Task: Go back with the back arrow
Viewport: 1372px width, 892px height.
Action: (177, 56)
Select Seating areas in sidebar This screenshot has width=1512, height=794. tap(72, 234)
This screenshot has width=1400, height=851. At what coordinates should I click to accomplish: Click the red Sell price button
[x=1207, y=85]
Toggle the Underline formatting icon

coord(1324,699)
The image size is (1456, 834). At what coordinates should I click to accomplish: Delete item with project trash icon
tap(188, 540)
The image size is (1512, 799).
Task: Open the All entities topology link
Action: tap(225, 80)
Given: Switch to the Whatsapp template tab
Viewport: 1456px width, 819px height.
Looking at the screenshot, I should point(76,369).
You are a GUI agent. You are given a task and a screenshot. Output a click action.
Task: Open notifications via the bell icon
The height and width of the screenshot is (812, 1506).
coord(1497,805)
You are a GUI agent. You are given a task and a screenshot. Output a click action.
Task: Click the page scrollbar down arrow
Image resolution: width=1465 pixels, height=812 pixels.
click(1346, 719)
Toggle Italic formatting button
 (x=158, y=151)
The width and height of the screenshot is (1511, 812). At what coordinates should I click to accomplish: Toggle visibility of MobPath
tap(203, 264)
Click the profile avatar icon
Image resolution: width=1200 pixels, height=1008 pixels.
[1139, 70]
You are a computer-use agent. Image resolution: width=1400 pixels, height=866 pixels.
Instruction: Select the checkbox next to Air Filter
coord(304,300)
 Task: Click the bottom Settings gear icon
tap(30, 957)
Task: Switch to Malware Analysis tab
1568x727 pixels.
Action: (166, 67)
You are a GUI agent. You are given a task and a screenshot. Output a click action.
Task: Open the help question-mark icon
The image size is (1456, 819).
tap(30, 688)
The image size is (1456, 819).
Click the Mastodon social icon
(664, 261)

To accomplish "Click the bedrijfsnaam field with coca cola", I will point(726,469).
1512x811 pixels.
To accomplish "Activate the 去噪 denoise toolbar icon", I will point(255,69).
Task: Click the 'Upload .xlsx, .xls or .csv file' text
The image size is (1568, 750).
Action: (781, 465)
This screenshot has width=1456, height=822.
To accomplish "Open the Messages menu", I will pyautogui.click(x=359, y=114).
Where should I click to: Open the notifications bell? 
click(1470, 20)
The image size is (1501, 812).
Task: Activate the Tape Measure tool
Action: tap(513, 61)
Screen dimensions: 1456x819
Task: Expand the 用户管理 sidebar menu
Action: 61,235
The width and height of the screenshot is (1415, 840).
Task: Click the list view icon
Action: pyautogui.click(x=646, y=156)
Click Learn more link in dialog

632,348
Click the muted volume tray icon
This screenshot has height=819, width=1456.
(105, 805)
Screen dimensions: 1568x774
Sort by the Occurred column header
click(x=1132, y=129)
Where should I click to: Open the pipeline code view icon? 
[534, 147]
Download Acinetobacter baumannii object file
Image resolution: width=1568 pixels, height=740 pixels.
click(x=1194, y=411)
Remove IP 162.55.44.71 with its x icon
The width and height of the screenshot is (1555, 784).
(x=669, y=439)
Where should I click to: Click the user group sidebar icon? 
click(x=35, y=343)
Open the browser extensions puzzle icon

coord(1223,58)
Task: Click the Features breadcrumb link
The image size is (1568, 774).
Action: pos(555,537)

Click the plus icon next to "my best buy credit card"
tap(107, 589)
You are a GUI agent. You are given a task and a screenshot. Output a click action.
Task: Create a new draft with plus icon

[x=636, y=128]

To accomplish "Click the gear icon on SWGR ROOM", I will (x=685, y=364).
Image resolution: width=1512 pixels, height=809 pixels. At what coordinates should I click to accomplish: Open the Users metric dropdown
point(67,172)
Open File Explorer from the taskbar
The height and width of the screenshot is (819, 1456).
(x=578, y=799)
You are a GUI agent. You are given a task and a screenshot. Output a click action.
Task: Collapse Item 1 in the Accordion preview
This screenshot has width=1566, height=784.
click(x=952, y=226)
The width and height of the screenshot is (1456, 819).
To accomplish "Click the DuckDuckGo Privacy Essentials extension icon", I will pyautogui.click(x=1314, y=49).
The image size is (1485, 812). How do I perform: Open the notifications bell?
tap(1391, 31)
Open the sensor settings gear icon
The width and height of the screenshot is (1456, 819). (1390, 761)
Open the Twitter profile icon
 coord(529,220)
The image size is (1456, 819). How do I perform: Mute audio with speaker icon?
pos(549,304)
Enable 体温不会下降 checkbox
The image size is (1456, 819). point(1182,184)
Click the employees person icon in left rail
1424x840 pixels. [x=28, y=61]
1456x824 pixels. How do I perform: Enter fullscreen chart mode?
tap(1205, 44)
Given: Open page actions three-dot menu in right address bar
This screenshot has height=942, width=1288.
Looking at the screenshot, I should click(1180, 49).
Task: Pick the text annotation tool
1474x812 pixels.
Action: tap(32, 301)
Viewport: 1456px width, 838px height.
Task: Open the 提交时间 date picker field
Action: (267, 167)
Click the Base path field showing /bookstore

::::

In the listing above, the lines from the one containing "The image size is (1456, 834)." through the one containing "1512x811 pixels." must be set down exactly, with no other lines.

The image size is (1456, 834). At what coordinates should I click to accomplish: Delete item with project trash icon
tap(188, 540)
The image size is (1512, 799).
Task: Open the All entities topology link
Action: tap(225, 80)
Given: Switch to the Whatsapp template tab
Viewport: 1456px width, 819px height.
Looking at the screenshot, I should point(76,369).
You are a GUI agent. You are given a task and a screenshot. Output a click action.
Task: Open notifications via the bell icon
The height and width of the screenshot is (812, 1506).
coord(1497,805)
You are a GUI agent. You are given a task and a screenshot. Output a click action.
Task: Click the page scrollbar down arrow
Image resolution: width=1465 pixels, height=812 pixels.
click(1346, 719)
Toggle Italic formatting button
 (x=158, y=151)
The width and height of the screenshot is (1511, 812). At what coordinates should I click to accomplish: Toggle visibility of MobPath
tap(203, 264)
Click the profile avatar icon
Image resolution: width=1200 pixels, height=1008 pixels.
[1139, 70]
You are a computer-use agent. Image resolution: width=1400 pixels, height=866 pixels.
Instruction: Select the checkbox next to Air Filter
coord(304,300)
 Task: Click the bottom Settings gear icon
tap(30, 957)
Task: Switch to Malware Analysis tab
1568x727 pixels.
Action: (166, 67)
You are a GUI agent. You are given a task and a screenshot. Output a click action.
Task: Open the help question-mark icon
The image size is (1456, 819).
tap(30, 688)
The image size is (1456, 819).
Click the Mastodon social icon
(664, 261)

To accomplish "Click the bedrijfsnaam field with coca cola", I will point(726,469).
1512x811 pixels.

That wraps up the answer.